◆ **TASK OBJECTIVE**
In the passage about the WPI football team's bone marrow drives, how many people have signed up since the team began holding drives?

◆ **DOCUMENT PASSAGE**
········
The Earle Bridge crossing, not stepping on the seal, celebrating Gompei’s birthday—traditions abound at WPI, and the football team is well on its way to cementing one of its own, one that regularly has the potential of saving a life.
Four years ago, the team made the decision to join nearly 100 other college and university football teams in Get in the Game: Save a Life, a recruitment program organized by Be the Match and the Andy Talley Bone Marrow Foundation. The program recruits college athletes to join the bone marrow registry, and the WPI football team will be holding its third drive in four years on April 7 at the Fountain (with a rain location in the Campus Center). Since the team began holding drives, over 350 people have signed up.
“Lots of my friends who are coaches at other schools have participated in the program for years, and we’re big on community service and doing things for others,” explains head coach Chris Robertson. “It was the right time for us to do it too … it’s a life-changing opportunity for our kids.”
········
◆ **SUPPLIED MATERIAL**
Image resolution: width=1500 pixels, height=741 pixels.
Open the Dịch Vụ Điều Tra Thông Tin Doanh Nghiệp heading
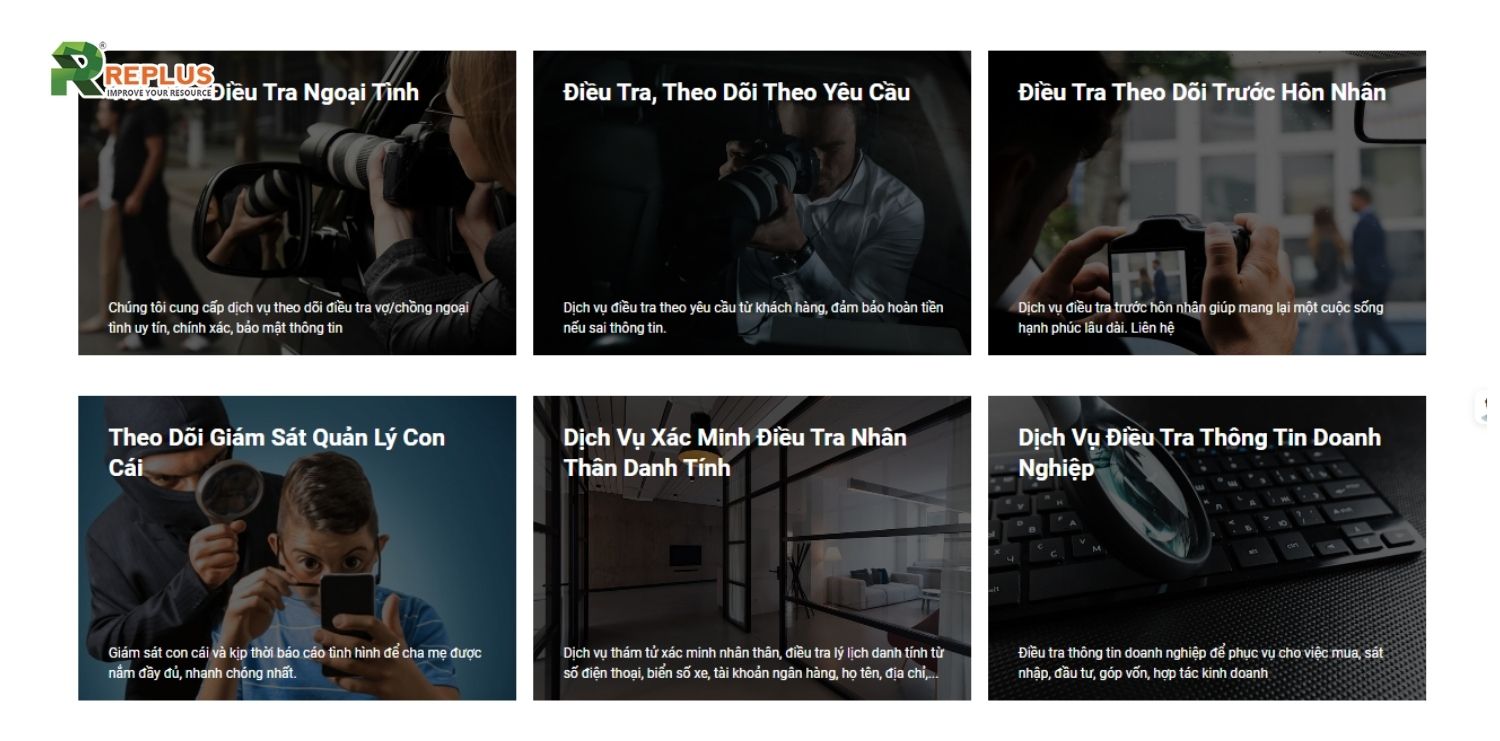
········
◆ **OUTPUT OF THE TASK**
Over 350 people.